Kontrollfrage vorweg: Meinen Sie, es dient der Unabhängigkeit der Rechtsanwälten von staatlichen Institutionen – dem Herausstellungsmerkmal der deutschen Anwaltschaft – wenn der Richter, den ich erfolgreich wegen Befangenheit abgelehnt habe, über mich zu Gericht sitzt? De facto tut er es schon. Aber ist das gut?
Die wirklich wichtigen Entscheidungen der Rechtsanwaltskammer stehen zur Überprüfung durch die Anwaltsgerichtshöfe. Diese sind mit fünf Richtern besetzt, darunter zwei Richtern des jeweiligen Oberlandesgerichtes.

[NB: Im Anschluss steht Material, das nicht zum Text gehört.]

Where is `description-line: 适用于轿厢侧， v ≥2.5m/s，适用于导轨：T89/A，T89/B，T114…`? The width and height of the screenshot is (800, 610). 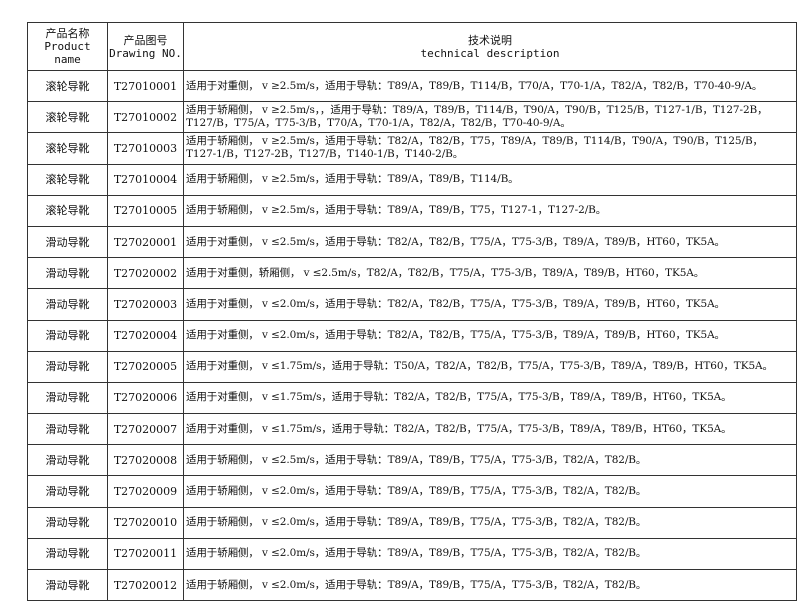 description-line: 适用于轿厢侧， v ≥2.5m/s，适用于导轨：T89/A，T89/B，T114… is located at coordinates (352, 180).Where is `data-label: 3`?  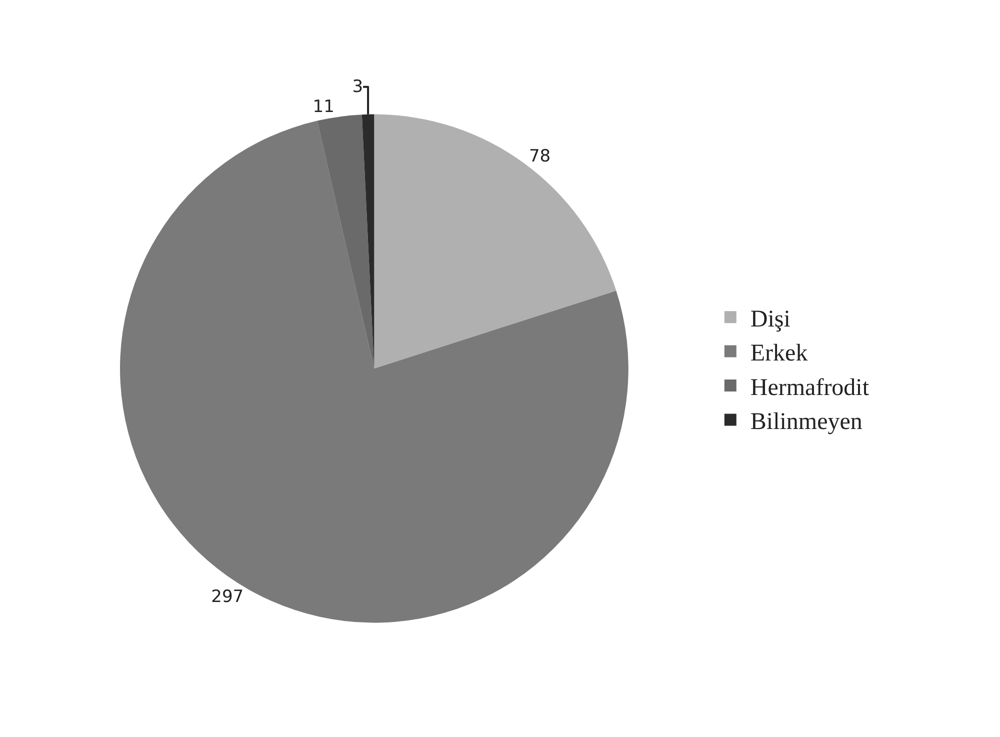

Deren Entscheidungen können vom Bundesgerichtshof überprüft werden, dessen Anwaltssenat ebenfalls aus Anwälten und Richtern besetzt ist.
Nichts anders gilt bspw. für die Berufsgerichte der Heilgerichtsbarkeit, die sich aus Berufsrichtern und ehrenamtlichen Richtern aus den Berufsgruppen der jeweiligen Heilberufe zusammensetzen. Ich habe das jetzt nicht für die anderen freien Berufe überprüft, vermute jedoch dort ähnliche Regelungen. Ihre Behauptung ist schlicht falsch!
Die Anwaltsgerichtsbarkeit ein zahnloser Tiger? Ja, genauso wie die sonstige Gerichtsbarkeit auch. Denn auch für die Anwaltsgerichtsbarkeit gilt der Grundsatz, daß sie nur gesetztes Recht anwenden darf. Und die Entscheidungen werden nicht selten aufgehoben. Häufig vom Bundesverfassungsgericht! Die Kammern dürfen sich dann durchlesen, daß sie die Einhaltung von Regeln fordern, die keine gesetzliche Grundlage haben.
Wer lesen kann, soll lesen. Die Entscheidungen sind für jedermann leicht zu recherchieren. Na ja, offensichtlich nicht jedermann.
Nocheinmal: Die Situation von Anwälten und den anderen freien Berufen unterscheidet sich dadurch, daß viele Anwälte regelmäßig vor Gerichten auftreten. Die Stellung des Anwaltes bringt es mit sich, daß anläßlich der Vertretung der Mandanten Konflikte mit den Gerichten im System angelegt sind. Den Gerichten dann die berufsrechtliche Kontrolle zu übergeben, ist mit dem Konzept der freien Advokatur nicht vereinbar. Also bitte nicht Äpfel mit Birnen vergleichen!
Ich habe es daher immer als falsch empfunden, wenn Anwälte dem Richterdienstgericht angehören.